Unfortunately for the BOP, one of the witnesses in this case, a Mr. Bair, forgot the party line and did some formidable damage to the BOP’s rationale about the Byline Regulation. Mr. Bair, a former prison warden and a retired criminal justice professor, testified that “there is no historical data to support the proposition than an inmate who publishes will constitute a security risk.” (Id., at 1113). In true Government-arrogance style, the BOP never even attempted to rebut Mr. Bair’s testimony. (Id., at 1120).

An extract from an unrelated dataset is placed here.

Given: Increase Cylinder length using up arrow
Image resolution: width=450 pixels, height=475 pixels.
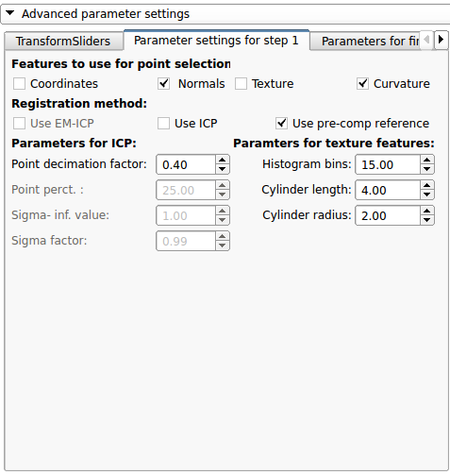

Judge Krieger was sharply critical of the BOP’s evidence and its reasoning. She called the BOP’s evidence “speculative” (id., at 1123); and she flatly concluded that “there is no logical connection between the blanket restrictions on outgoing news media correspondence and prison security.” (Id., at 1125). The essence of her ruling, however, was her alert distillation of the real impact of the Byline Regulation on Federal inmates:

“In contrast, the effect of the Byline Regulation is to limit or discourage inmates from submitting their writings to the news media for publication (hereinafter, such correspondence is referred to as "outgoing news media correspondence"). This is because the inmate is punished for the publisher's act of publishing the article under a byline, but the inmate cannot control whether a writing is published or published under a byline once it is submitted to a news media source. It is the news media source, not the inmate, that decides whether the inmate's submission is published and whether a byline is used. Thus, the only way that an inmate can be sure that he or she will not violate the regulation, is not to submit a writing to a news media source for publication in the first place.” (Id., at 1117).

Thus, in a small but important victory for the First Amendment rights of inmates, Judge Krieger held that the Byline Regulation is unconstitutional. Since our current Government thrives in secrecy, we assume this decision will be appealed. After all, think of all the embarrassing stories that inmates might start telling!